Secondly, women can produce antibodies during pregnancy, even during short pregnancies they don’t even knew about. Antibodies are part of the body’s defence system and they make transfusions more difficult. This means only men’s blood is used for some specialist transfusions and blood products.

  • Only men’s blood is used for complete blood transfusions in newborn babies (known as neonatal exchange transfusions). Men’s blood is also preferred for intrauterine transfusions (when the baby is transfused while still inside the womb).
  • Only men’s blood is used for making Fresh Frozen Plasma, which contains clotting proteins. Plasma is used for trauma patients with massive blood loss and rare diseases such as thrombotic thrombocytopenic purpura (TTP).
  • Men provide 93% of platelets, which are part of the body’s blood clotting system. More than 50% of platelets go to people with cancer, to reduce internal bleeding.

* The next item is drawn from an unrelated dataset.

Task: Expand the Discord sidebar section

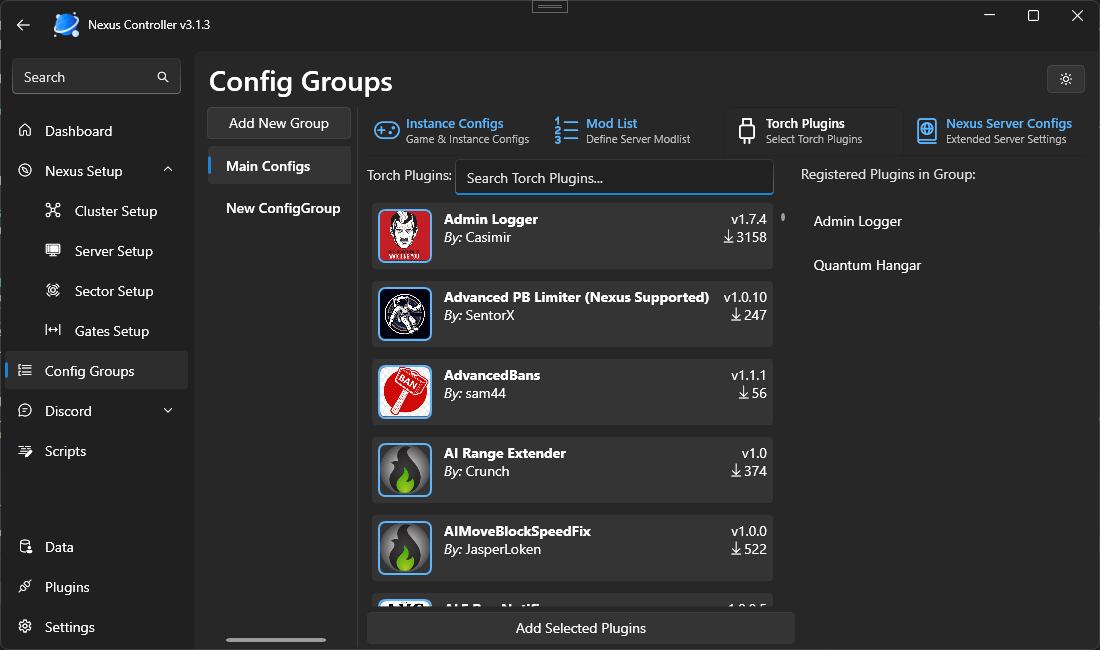Action: point(168,411)
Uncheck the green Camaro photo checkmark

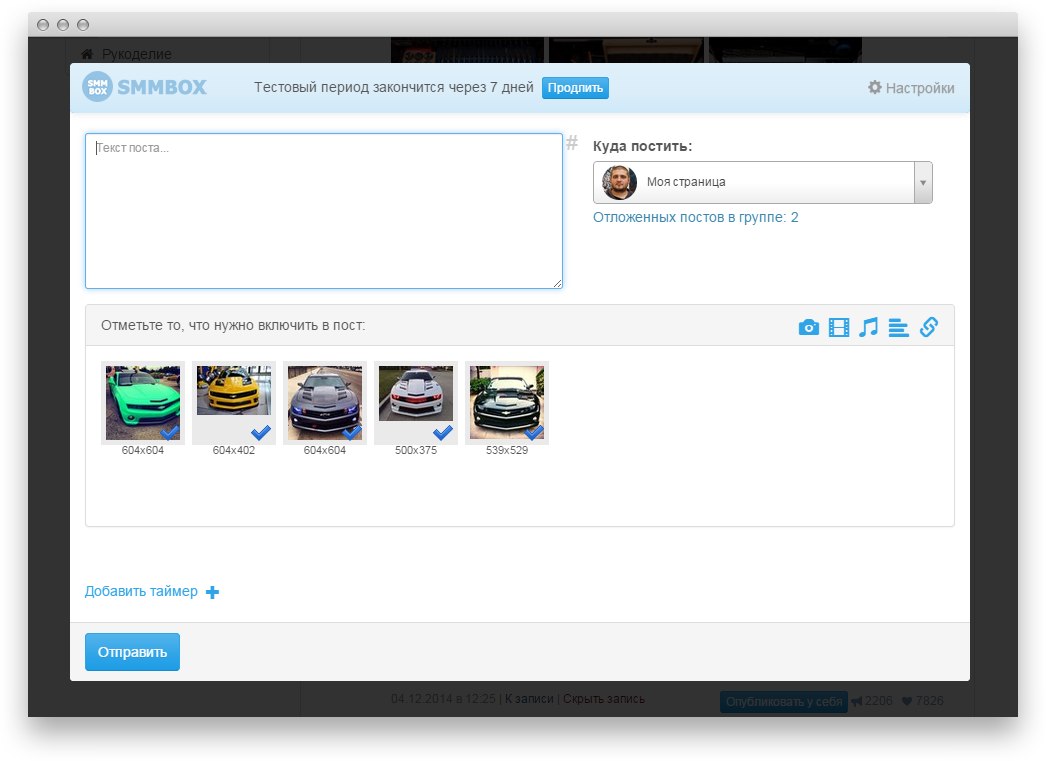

To get involved, you can register to give blood today and book an appointment at one of our 23 dedicated blood donor centres.


(1) Last year (2019), for the 11 months to the end of November, of the 126,641 people who gave blood for the first time, 74,645 were female (59%) and 51,999 were male (41%).

(2) The overall donor base is also more balanced towards women. The imbalance has grown over the past five years due to the lower numbers of men starting to donate. At the end of November 2019, NHSBT had 818,831 active donors, of whom 354,345 (43%) were male and 464,486 (57%) female. This compares to a 45%-55% balance five years ago (2014/15).

(3) NHSBT’s male donor recruitment target for 2020 is 68,000. This compares to 54,000 during 2019.

(4) Not all donations from neonatal eligible donors are used for neonatal packs.  Some donations are used for standard packs, depending on need at that time.

(5) Survey of 1,762 people carried out in November 2019 who had never donated or donated less than once a year. 6% of men said giving blood doesn’t make a difference, compared to only 1 % of women.